-- WHAT IS NEEDED --
Write out again, exactly, the lines below starting at the one with "The image size is (328, 710)." and ending at the one with "Screen dimensions: 1032x322".

-- EXTRACTED INFORMATION --
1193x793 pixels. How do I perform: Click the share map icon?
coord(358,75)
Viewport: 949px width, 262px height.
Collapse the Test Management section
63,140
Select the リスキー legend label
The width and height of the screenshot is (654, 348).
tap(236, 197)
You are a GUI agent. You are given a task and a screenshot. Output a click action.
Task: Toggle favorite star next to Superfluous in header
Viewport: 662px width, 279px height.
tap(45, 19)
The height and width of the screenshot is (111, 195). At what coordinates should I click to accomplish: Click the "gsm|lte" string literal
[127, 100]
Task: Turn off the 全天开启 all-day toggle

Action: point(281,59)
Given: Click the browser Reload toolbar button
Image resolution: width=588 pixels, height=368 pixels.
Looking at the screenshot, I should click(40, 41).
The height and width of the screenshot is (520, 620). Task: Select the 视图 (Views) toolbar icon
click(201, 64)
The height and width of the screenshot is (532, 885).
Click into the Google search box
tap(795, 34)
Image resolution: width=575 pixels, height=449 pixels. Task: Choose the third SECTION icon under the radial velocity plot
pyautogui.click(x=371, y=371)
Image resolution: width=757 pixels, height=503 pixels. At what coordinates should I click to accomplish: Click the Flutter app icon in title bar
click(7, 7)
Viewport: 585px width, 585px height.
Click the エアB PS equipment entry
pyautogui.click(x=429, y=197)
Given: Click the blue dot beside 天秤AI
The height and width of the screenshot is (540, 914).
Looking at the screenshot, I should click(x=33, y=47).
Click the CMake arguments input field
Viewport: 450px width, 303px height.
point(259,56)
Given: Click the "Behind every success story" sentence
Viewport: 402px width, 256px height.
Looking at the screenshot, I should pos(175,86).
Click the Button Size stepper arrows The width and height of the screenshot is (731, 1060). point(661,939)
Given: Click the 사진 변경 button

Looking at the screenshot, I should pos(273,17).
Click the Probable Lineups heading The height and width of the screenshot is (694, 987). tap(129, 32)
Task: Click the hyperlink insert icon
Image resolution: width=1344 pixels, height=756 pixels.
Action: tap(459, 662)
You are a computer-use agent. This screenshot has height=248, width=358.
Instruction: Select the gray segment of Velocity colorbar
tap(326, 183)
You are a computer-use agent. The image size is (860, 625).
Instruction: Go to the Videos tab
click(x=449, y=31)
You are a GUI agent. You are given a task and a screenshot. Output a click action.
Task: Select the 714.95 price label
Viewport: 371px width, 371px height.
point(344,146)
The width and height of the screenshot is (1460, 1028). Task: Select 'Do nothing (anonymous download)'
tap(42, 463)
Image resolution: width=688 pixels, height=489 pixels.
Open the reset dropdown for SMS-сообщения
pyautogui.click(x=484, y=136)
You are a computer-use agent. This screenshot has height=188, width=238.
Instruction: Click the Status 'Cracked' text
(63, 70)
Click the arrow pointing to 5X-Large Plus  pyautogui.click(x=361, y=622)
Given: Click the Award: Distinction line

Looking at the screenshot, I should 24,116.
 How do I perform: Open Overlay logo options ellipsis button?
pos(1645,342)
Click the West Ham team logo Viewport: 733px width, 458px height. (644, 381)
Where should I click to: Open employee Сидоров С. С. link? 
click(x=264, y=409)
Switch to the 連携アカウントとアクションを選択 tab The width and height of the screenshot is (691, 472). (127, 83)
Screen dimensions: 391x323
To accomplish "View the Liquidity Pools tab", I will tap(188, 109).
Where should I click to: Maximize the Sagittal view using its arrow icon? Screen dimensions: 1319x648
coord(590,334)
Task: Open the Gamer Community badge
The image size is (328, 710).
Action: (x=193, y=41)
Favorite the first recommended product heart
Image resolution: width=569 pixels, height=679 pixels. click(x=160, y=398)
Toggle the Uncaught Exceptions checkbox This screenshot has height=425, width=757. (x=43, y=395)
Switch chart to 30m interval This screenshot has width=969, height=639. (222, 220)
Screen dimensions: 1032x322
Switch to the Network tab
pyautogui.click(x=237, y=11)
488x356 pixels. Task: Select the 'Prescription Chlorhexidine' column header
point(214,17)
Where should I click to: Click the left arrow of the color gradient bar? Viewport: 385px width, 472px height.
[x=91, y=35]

-- ANSWER TO THIS EXERCISE --
The image size is (328, 710).
Action: (x=193, y=41)
Favorite the first recommended product heart
Image resolution: width=569 pixels, height=679 pixels. click(x=160, y=398)
Toggle the Uncaught Exceptions checkbox This screenshot has height=425, width=757. (x=43, y=395)
Switch chart to 30m interval This screenshot has width=969, height=639. (222, 220)
Screen dimensions: 1032x322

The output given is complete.